Short problem 1 | Lay out the rows as a Markdown table, beginning with the first row and stopping after the line that contains "Looking at the screenshot, I should 417,404.". Use a No. column for the number and a Text column for the line, skip blank lines, and leave out the pictures.
Short problem 2 | Please carry on the article about Photoshop's hidden features from where it stops.

───── Passage shown

Photoshop is one of the world’s most complex and flexible applications.

Now that the Creative Suite line has reached version 5.5, Adobe invited TechRadar along to meet Senior Product Manager Bryan O’Neil Hughes and hear about some ‘hidden gems’ of the software.

Bryan is the Photoshop team’s primary worldwide spokesman. Before joining Adobe in 1999, he was a professional photographer and retoucher.

“People always end up doing things that we never imagined that they would do,” he says of the software. “CS5 is a more stable release than CS4, which considering how much was rewritten is really impressive – there are over 140 fixes in this version. It’s always interesting to go our and see what people are doing with the product.”

There was a free update to CS5.5 for users that enables Photoshop to communicate with any device that has a wireless connection.

How close is deblur?

So what about the deblur demonstration shown at Adobe Max? “The reason that [demo] captured the imagination was that it’s a problem that everybody has,” says O’Neil Hughes in a tone that demonstrates he’s clearly had to trot out this line numerous times before.

“Correcting [motion blur] has been the holy grail for some time. It was a sneak peek that we explicitly asked not be reported. But someone reported it and what’s missing from that video is that is just internal technology we’re working on.

Taken out of context, ‘surely it’s coming to Photoshop any day now’. It’s a wonderful technology demonstration and in that example that they showed, it works very well.

“But I’ll tell you very candidly, we are very early in that technology. There are a lot of people working on it, but it’s a tough nut to crack, especially with the expectations that people have. When you show people a magic trick, people expect you to come through.”

Camera RAW and Wide angle correction

The latest version of the software includes updates to Camera RAW – providing automated lens correction with 600 camera lens profiles built into the software. The correction also works with jpegs and TIFFs.

“So whether it’s [a DSLR] or the lens on the iPhone – which we know is the most common camera on Flickr – obviously we know that a tiny lens like this has a lot of distortion, colour fringing and vignetting or an SLR [there are profiles for it]. We’re also seeing 1 to 2 user-generated profiles every day.”

O’Neil Hughes also takes us through Wide angle correction, which you can also see in action here:

“We know what camera [is being used] and we know what lens. We know the physical characteristics of the lens. I’m able to tell it which areas I want to be straight.

“For architectural photography, for anybody that’s ever taken images of people with a wideangle lens where you have noses bending into the frame or arms contorting – this is the ability to correct all those things quickly and easily; very magical.”

Taking Content aware fill forward

“A lot of people have heard of content aware fill, a lot of people don’t know you can use content aware fill within the spot healing brush. It’s an amazing tool but it has its shortcomings – high contrast, edge of image.

──────────
───── Records supplied

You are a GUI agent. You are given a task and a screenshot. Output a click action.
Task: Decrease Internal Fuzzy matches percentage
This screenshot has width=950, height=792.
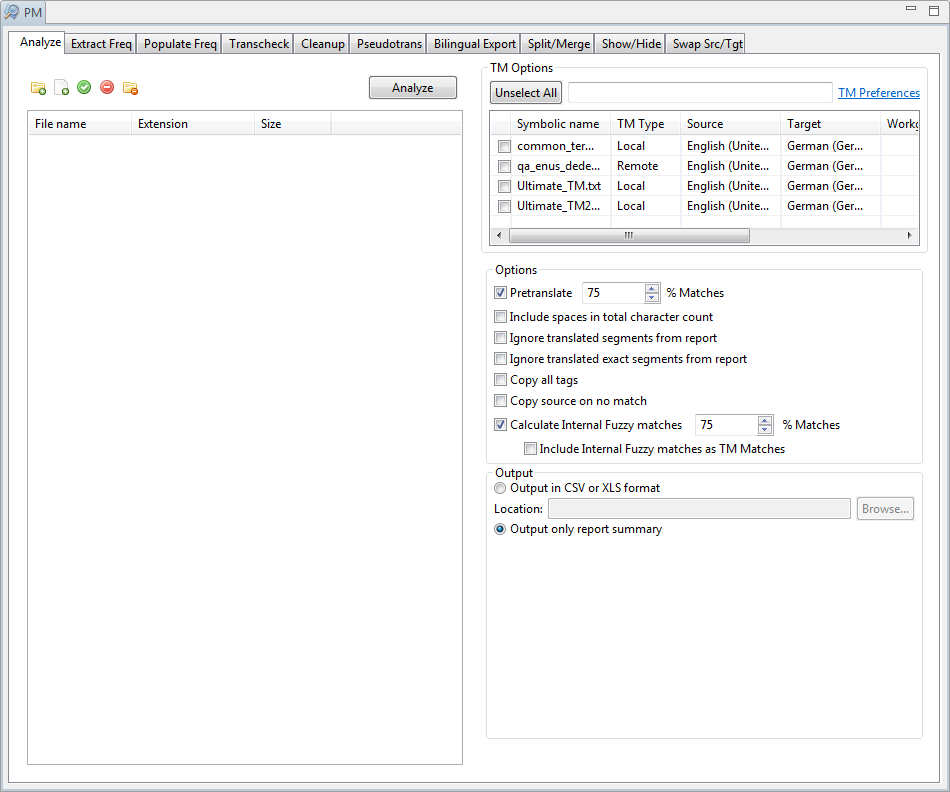pyautogui.click(x=766, y=430)
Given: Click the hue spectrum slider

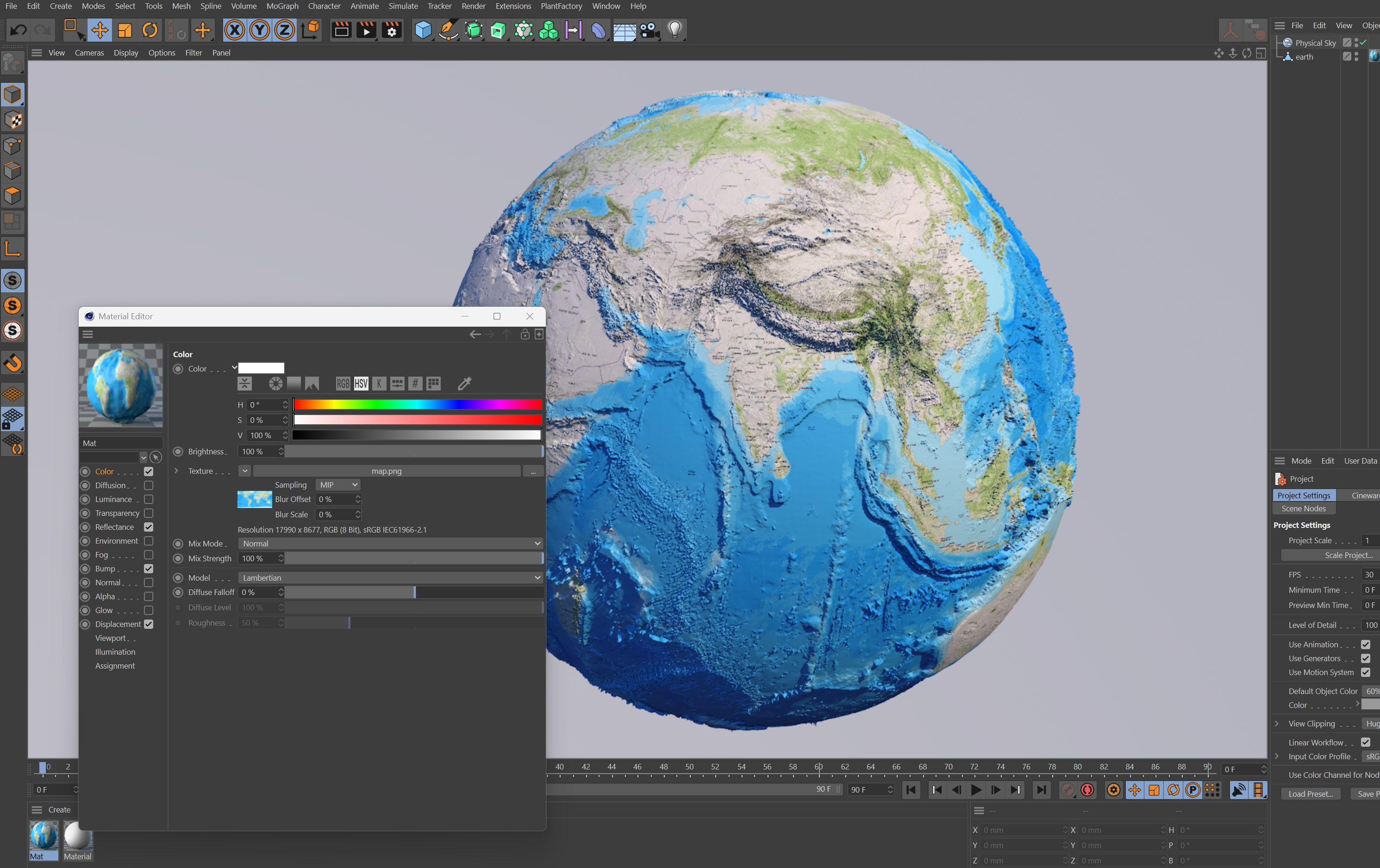Looking at the screenshot, I should 417,404.
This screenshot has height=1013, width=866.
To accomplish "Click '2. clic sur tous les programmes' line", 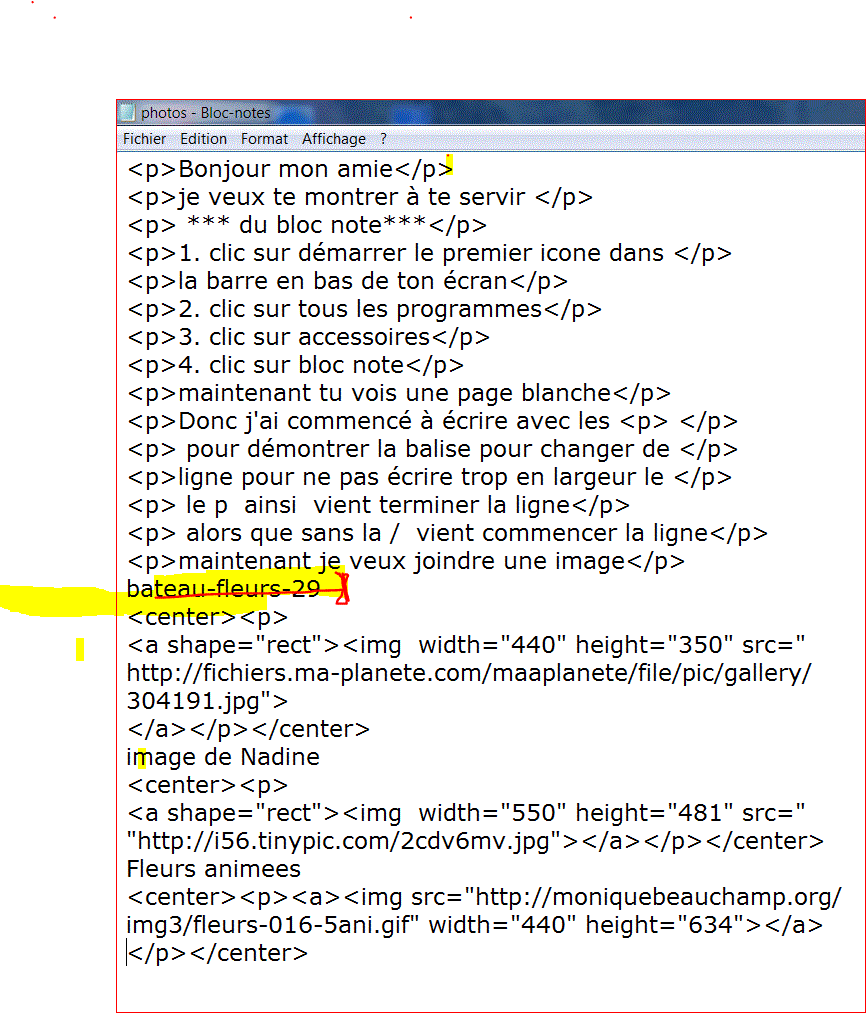I will pos(364,309).
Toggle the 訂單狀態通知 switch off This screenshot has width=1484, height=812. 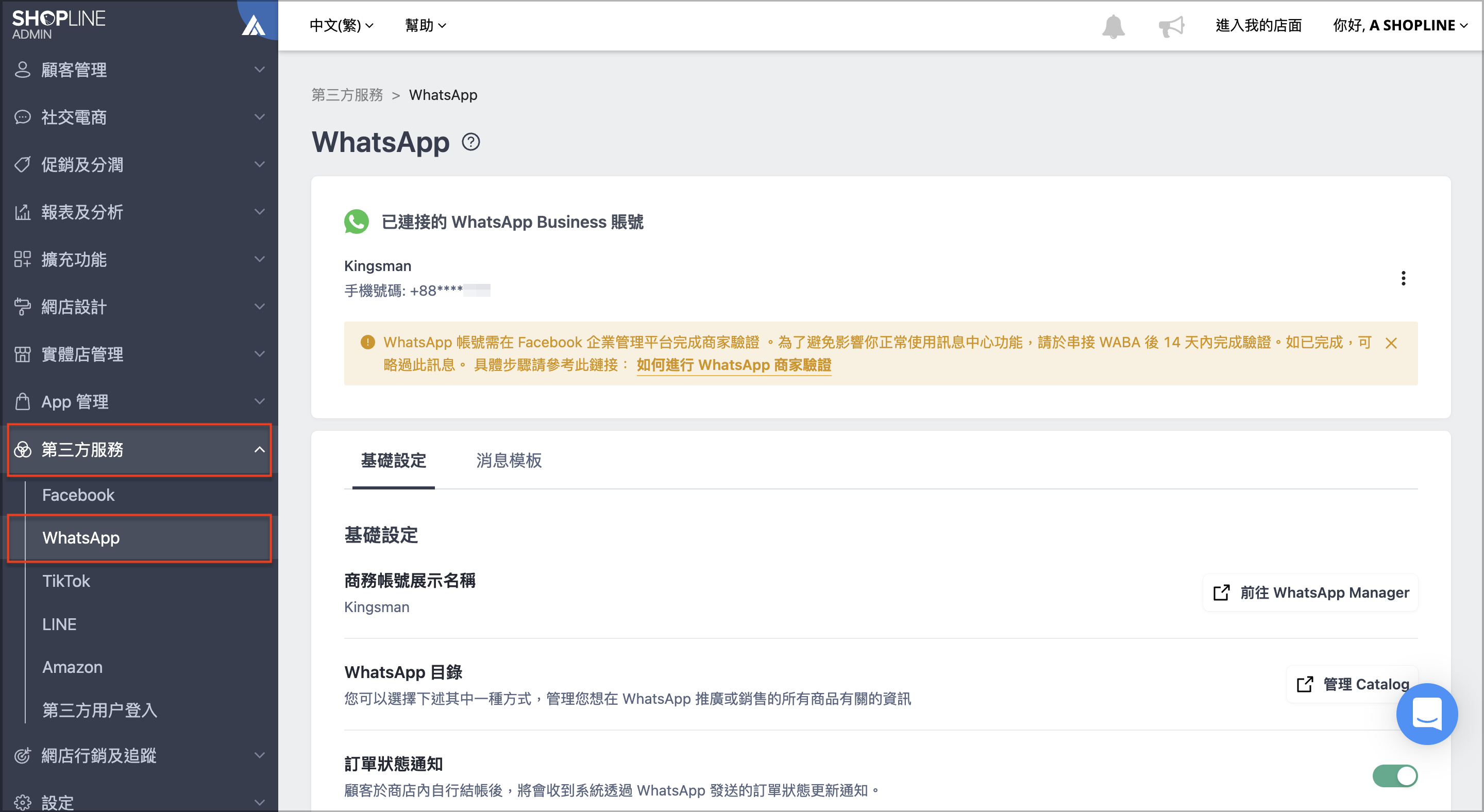[1395, 776]
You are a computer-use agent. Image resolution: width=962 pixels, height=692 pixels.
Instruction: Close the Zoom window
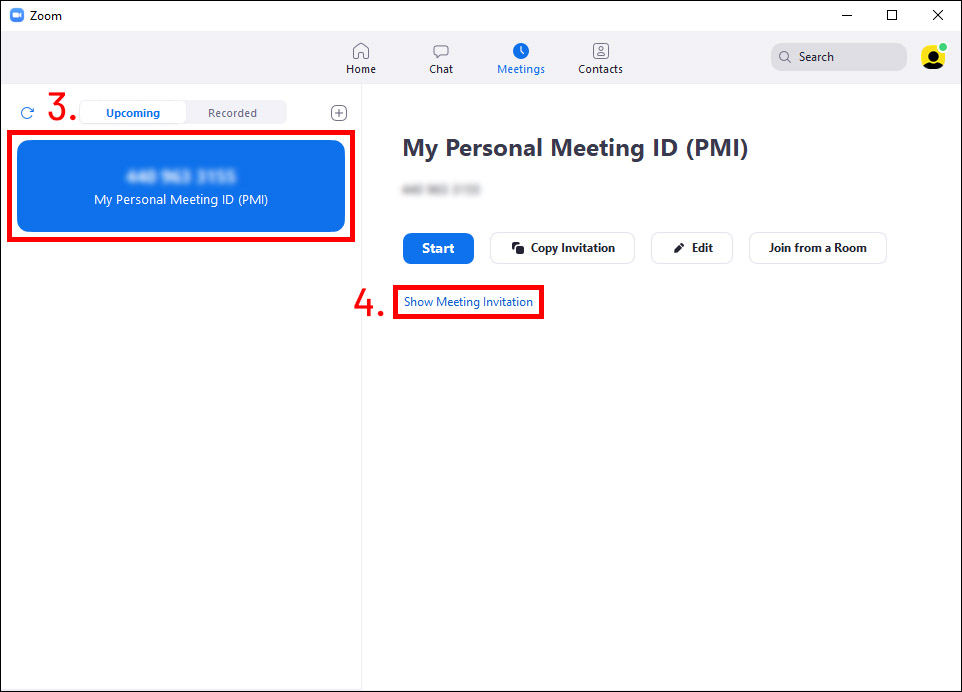click(937, 15)
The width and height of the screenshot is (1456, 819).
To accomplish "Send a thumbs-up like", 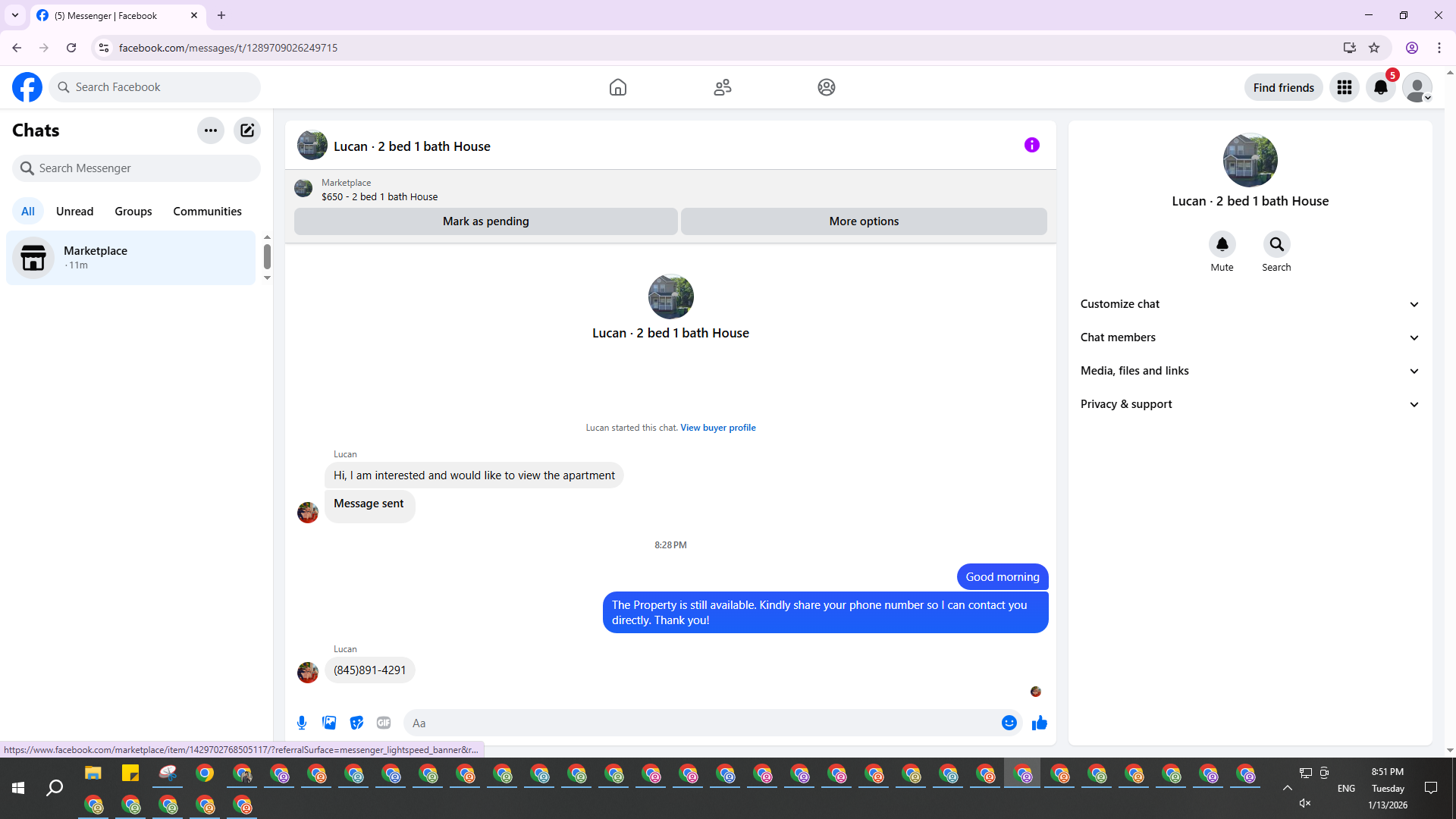I will pos(1039,723).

──────────

Exercise output 1 |
| No. | Text |
|---|---|
| 1 | You are a GUI agent. You are given a task and a screenshot. Output a click action. |
| 2 | Task: Decrease Internal Fuzzy matches percentage |
| 3 | This screenshot has width=950, height=792. |
| 4 | pyautogui.click(x=766, y=430) |
| 5 | Given: Click the hue spectrum slider |
| 6 | Looking at the screenshot, I should 417,404. |

Exercise output 2 |
“The trick here is to use a path. People ask all the time, ‘if you’re adding new tools, why don’t you take away some of the old ones’ – it’s something I’m very interested in but this is a great example of how some of the legacy ways of doing things are very powerful. So I’m going to draw a couple of points with the pen tool. I want to use a hard edged brush and much smaller brush I’m going to stroke that path the brush.

“The idea here is you’re going to save a lot of time doing something you weren’t able to do before. The path enables you to really constrain your brush and be specific about where you’re applying it.”

O’Neil Hughes then showed us Content aware fill working in tandem with Puppet Warp, something you can see here:

As O’Neil Hughes says, Content aware fill has saved people hours and hours of painstaking work by simply giving an approximation of accuracy. “The thing with content aware fill is that even when it doesn’t work, it gets me much further than the tools I didn’t have before. It gives me a huge step forward. [Before] I would never try to remove an area that crosses a shadow, not a problem now. Dust, dirt, moisture, a finger over the lens – it’s great for just selecting that and deleting it.”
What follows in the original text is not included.